The story of a magnificent 1850s house dubbed the Blue Belle of Brooklyn

It’s the blue belle of Brooklyn; a former country villa that stands alone at 271 Ninth Street, between walkup flats and a featureless one-story Post Office.

Passing this dowager beauty, which has stood on the block between Fourth and Fifth Avenues since the Antebellum era, is like being in a time machine. Everything about it is a wonderful anachronism: the mansard roof, the lacy ironwork over the bay windows, the front yard with rosebushes and lavender.

How did such a spectacular house come to be—and then manage to stick around for more than a century and a half? The story begins in the middle of the 19th century.

Imagine today’s Park Slope in the decades prior to 1850. Before elegant brownstone rows sprang up, the area was mostly pasture or bucolic countryside in the farming town of Flatbush—not yet part of the city of Brooklyn.

But the 1850s were transformative, and what we now call Brooklyn began growing into its new role as an accessible-by-ferry suburb of Manhattan. A farmer descended from the Adriance family—whose holdings stretched from present-day Third Avenue into Prospect Park—sold off lots for development.

One buyer in 1854 was a successful Wall Street merchant named William Cronyn (some references spell it Croynyn). Between 1856 and 1857, Cronyn built his suburban villa far from urban ills: a French Second Empire delight “reflecting the prosperity of the original owner,” as the Landmarks Preservation Commission put it in a report on the house in 1978.

“Of frame and brick construction covered with stucco, the three-story house features a central half-story cupola with a clerestory [windows above eye level] which lights the interior staircase,” noted the LPC report. “Below the cupola is a slate mansard roof with end pavilions and ornamental iron cresting” typical of this fanciful style, popular in the 1850s-1870s.

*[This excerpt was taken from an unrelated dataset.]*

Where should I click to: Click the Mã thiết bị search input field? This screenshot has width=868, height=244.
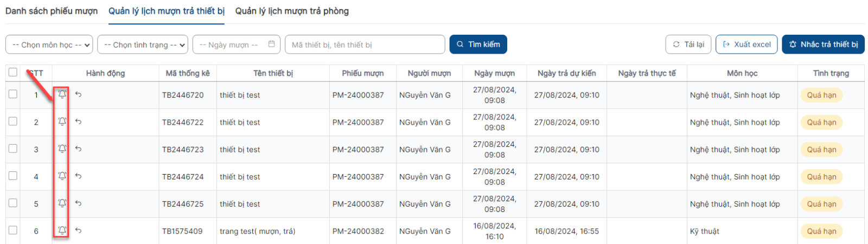(365, 44)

The Cronyns only stayed until 1862. As the house switched hands and residential development accelerated after the Civil War, neighbors arrived. “During the late 1860s, other sites on this block along Fifth Avenue, Eighth Street, and then Ninth Street began to be developed,” states the LPC report.

Apparently the neighborhood had something of a crime problem as well. On August 11, 1871, the Brooklyn Daily Eagle reported the story of a diamond merchant who was a houseguest of the Shanks family—the occupants of the house at the time. One afternoon, the merchant was beaten, robbed, and found moaning on the curb at Ninth Street and Fourth Avenue.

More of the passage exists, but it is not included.